O défice da balança comercial portuguesa com os Países Terceiros recuou 40,3 por cento no trimestre terminado em Janeiro, com as importações a cair mais que as exportações, segundo o Instituto Nacional de Estatística (INE).

De acordo com os dados do Comércio Extracomunitário, as exportações caíram 5,7 por cento, ao passarem de 2.249,7 milhões de euros para 2.120,4 milhões de Novembro de 2008 a Janeiro de 2009, mas maior descida sofreram as importações, que caíram 19,7 por cento, passando de 3.761,3 milhões de euros para 3.021,7 milhões de euros no trimestre terminado em Janeiro.

O saldo da balança comercial extracomunitária passou de um défice de 1.511,6 milhões de euros para um défice de 901,2 milhões de euros, o que representa um desagravamento "na ordem dos 610,4 milhões de euros", divulgou o INE.

A taxa de cobertura das importações pelas exportações foi de 70,2 por cento, correspondente a um aumento de 10,4 pontos percentuais, face à taxa registada no período homólogo.
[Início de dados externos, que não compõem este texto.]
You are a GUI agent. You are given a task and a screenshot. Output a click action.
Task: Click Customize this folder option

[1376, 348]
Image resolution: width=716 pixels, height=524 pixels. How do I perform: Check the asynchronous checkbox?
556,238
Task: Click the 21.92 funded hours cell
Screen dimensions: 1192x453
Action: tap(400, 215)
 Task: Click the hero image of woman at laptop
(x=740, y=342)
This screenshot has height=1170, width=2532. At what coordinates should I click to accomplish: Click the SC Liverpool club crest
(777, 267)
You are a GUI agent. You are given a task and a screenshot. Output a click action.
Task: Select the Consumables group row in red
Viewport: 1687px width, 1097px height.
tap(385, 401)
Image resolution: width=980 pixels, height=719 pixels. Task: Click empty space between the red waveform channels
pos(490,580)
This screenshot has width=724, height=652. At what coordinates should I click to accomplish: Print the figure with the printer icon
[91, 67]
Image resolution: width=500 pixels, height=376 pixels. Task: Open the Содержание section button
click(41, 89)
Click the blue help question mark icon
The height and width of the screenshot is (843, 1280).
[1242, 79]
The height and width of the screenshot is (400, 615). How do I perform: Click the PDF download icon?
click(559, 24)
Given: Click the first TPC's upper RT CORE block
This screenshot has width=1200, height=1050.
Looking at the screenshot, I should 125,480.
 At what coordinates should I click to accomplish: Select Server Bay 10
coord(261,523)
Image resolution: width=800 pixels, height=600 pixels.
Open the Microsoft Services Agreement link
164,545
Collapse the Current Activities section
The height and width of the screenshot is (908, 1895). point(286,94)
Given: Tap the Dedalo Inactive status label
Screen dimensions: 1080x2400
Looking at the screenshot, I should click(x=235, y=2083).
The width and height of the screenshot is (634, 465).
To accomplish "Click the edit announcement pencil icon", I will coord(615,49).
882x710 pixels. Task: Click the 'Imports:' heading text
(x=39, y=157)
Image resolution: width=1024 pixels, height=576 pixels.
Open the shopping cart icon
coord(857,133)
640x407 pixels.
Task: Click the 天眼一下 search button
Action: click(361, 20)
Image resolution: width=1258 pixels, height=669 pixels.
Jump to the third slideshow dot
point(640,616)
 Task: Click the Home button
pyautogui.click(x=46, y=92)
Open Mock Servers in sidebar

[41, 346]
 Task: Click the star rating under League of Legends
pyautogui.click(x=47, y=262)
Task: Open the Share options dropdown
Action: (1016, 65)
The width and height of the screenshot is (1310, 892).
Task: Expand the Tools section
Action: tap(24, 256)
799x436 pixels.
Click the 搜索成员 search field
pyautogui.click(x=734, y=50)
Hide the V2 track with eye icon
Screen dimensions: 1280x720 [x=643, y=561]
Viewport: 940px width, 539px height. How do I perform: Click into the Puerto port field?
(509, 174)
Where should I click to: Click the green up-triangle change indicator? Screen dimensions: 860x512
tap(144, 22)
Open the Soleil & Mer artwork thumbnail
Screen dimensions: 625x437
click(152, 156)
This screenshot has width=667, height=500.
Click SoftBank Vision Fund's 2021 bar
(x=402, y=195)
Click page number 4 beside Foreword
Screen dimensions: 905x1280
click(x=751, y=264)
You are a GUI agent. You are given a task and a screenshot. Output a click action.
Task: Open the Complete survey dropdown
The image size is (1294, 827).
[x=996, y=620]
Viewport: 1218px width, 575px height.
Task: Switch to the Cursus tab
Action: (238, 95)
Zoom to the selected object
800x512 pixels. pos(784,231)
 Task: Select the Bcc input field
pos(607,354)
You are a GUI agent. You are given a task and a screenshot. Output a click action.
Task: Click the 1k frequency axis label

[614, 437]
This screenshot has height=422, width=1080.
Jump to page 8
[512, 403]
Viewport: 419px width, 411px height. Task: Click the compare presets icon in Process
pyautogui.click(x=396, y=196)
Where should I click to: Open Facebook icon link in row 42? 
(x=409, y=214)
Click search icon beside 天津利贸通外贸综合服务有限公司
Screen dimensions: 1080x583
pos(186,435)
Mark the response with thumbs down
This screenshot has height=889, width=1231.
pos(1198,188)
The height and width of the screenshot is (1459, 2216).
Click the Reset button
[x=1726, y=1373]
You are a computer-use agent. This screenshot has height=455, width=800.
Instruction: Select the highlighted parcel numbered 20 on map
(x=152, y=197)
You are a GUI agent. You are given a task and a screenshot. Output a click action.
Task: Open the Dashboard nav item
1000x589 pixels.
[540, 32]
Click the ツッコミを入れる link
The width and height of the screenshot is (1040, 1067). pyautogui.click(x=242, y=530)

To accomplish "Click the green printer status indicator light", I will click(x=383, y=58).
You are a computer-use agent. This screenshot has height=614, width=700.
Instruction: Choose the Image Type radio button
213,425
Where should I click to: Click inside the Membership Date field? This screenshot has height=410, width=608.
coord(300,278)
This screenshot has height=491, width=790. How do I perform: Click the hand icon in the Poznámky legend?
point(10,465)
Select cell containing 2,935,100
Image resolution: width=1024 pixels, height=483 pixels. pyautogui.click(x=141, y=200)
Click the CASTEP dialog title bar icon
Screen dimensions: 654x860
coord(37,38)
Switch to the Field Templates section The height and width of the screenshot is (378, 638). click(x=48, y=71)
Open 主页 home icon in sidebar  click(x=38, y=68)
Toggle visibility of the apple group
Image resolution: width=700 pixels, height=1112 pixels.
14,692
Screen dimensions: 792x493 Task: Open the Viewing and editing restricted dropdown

Excluindo os combustíveis e lubrificantes, «no período de Novembro de 2008 a Janeiro de 2009, constata-se que as exportações aumentaram 1,6 por cento e as importações diminuíram 10,9 por cento, relativamente a igual período de 2007, tendo o saldo da balança comercial atingido um superavit de 191,2 milhões de euros», diz o INE.

«Estes valores demonstram claramente a importância dos combustíveis e lubrificantes no Comércio Extracomunitário do nosso país e o seu impacto no saldo da balança comercial com os Países Terceiros e, consequentemente, na taxa de cobertura».

No período em análise, este tipo de produtos correspondeu a 8,3 por cento do total das exportações e 42,0 por cento das importações.

Em termos homólogos mensais, os resultados globais preliminares do comércio com os países extracomunitários «revelam grandes quebras» tanto nas importações como nas exportações de bens em Janeiro de 2009: -34,8 por cento e -24,9 por cento, respectivamente.

Por grandes categorias económicas, apenas as importações de produtos alimentares e bebidas e máquinas e outros bens de capital registaram um aumento em termos homólogos: 5,9 por cento e 3,2 por cento.

Mantém-se ainda a tendência dos últimos meses, com a importação de combustíveis e lubrificantes a registar um decréscimo, tendo atingido uma variação homóloga de -29,3 por cento no período em análise.

No que respeita às exportações, e no mesmo período de análise, destaca-se o decréscimo na categoria do combustíveis e lubrificantes (-47,5 por cento) e, em sentido contrário, o aumento nos produtos alimentares e bebidas (+9,3 por cento), face a igual período do ano anterior.